DOCUMENT SEGMENT:
## begin

Due to the distribution of assets across many regions, CDNs have automatic server availability sensing mechanisms with instant user redirection. As a result, CDN websites experience 100 percent availability, even during massive power outages, hardware issues or network problems.

Decrease server load

The strategic placement of a CDN can decrease the server load on interconnects, public and private peers and backbones, freeing up the overall capacity and decreasing delivery costs. Essentially, the content is spread out across several servers, as opposed to offloading them onto one large server.

24/7 customer support

Quality CDNs have been known for outstanding customer support. In other words, there is a CS team standby at all time, at your disposal. Whenever something occurs, you have backup that’s waiting to help you fix your performance related problems. Having a support team on quick dial is a smart business decision – you’re not just paying for a cloud service, you’re paying for a large spectre of services that help your business grow on a global scale.

Increase in the number of concurrent user

Strategically placing the servers in a CDN can result in high network backbone capacity , which equates to a significant increase in the number of users accessing the network at a given time. For example, where there is a 100 GB/s network backbone with 2tb\s capacity, only 100 GB/s can be delivered. However, with a CDN, 10 servers will be available at 10 strategic locations and can then provide a total capacity of 10 x 100 GB/s.

DDoS protection

Other than inflicting huge economic losses, DDoS attacks can also have a serious impact on the reputation and image of the victimized company or organization. Whenever customers type in their credit card numbers to make a purchase online, they are placing their trust in that business. DDoS attacks are on the rise and new ways of Internet Security are being developed; all of which have helped increase the growth of CDNs, as cloud security adds another layer of security. Cloud solutions are designed to stop an attack before it ever reaches your data center. A CDN will take on the traffic and keep your website up and running. This means you need not be concerned about DDoS attacks impacting your data center, keeping your business’ website safe and sound.

## end

AVAILABLE DATA:
## begin

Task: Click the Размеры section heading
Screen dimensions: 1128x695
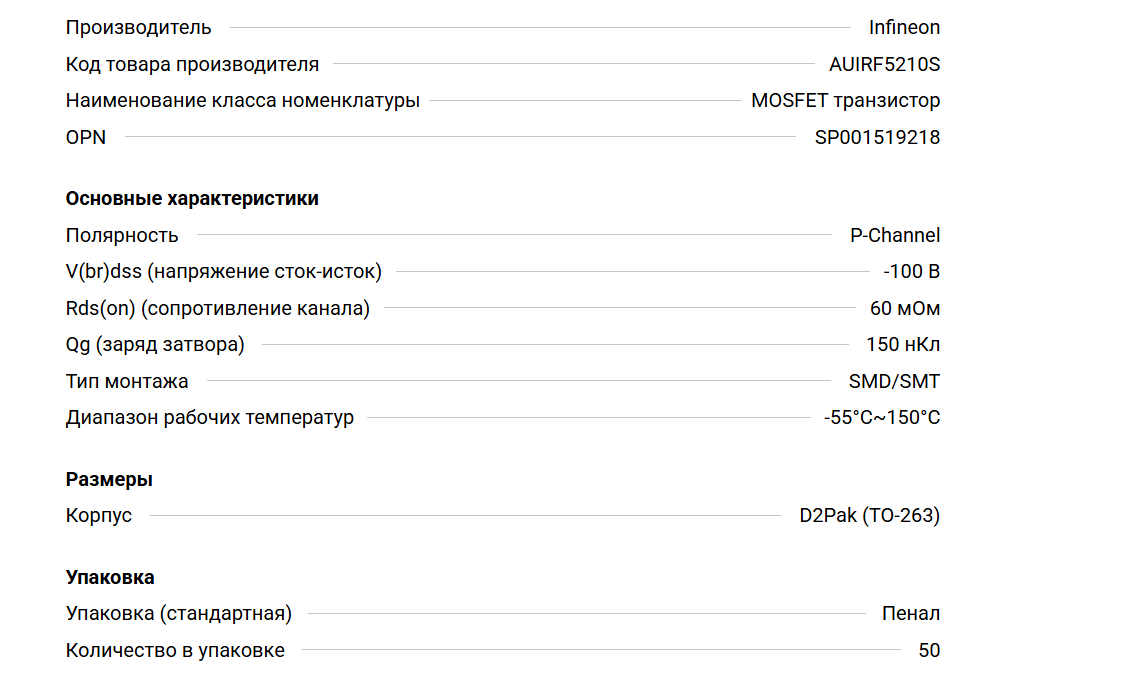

## end

LIST OF TASKS:
**A)** In the text on content delivery networks, what are cloud solutions designed to do?
**B)** Go on with the text on content delivery networks from the point where it stops.
The material is not needed here.

RESPONSES BY TASK:
**A)** They are designed to stop an attack before it ever reaches your data center.

**B)**
Analytics

Content delivery networks can not only deliver content at a fast pace, they can also offer priceless analytical info to discover trends that could lead to advertising sales and reveal the strengths and the weaknesses of your online business. CDNs have the ability to deliver real-time load statistics, optimize capacity per customer, display active regions, indicate which assets are popular, and report viewing details to their customers. These details are extremely important, since usage logs are deactivated once the server source has been added to the CDN. Info analysis shows everything a developer needs to know to further optimize the website. In-depth reporting ultimately leads to performance increase, which results in higher user experience and then further reflects on sales and conversion rates.

How CDN is differ from web hosting servers?

CDN and Web Hosting seem to be similar, but they are totally two different concepts. Web Hosting is hosting your content of your website in a server. There are different hosting plans available these days like shared hosting, VPS (Virtual Private Hosting), Dedicated Hosting and Cloud Hosting. Since the web data become richer, in the sense, more with Audio, Video or bigger page sizes, it consumes more bandwidth to deliver the end user or the person who is browsing. On top of bandwidth, it takes more time to load the content of the webpage to the user. Here only, the CDN network comes into the picture.
Web Hosting is to host your web in a server to allow people to access from Internet, whereas CDN increases the delivery speed of your web content across the world.
CDN at the moment deliver only the static part of your website, but Google is planning to cache the whole page including content of your web pages, web servers on the other hand, contain all your web related content.
Mostly, web content are hosted in a single server, but CDN content will be spread across the world, in multiple hosted environment.
Web Hosting is used to host your website on a server and let users access it over the internet. A content delivery network is about speeding up the access/delivery of your website’s assets to those users.
Traditional web hosting would deliver 100% of your content to the user. If they are located across the world, the user still must wait for the data to be retrieved from where your web server is located. A CDN takes a majority of your static and dynamic content and serves it from across the globe, decreasing download times. Most times, the closer the CDN server is to the web visitor, the faster assets will load for them.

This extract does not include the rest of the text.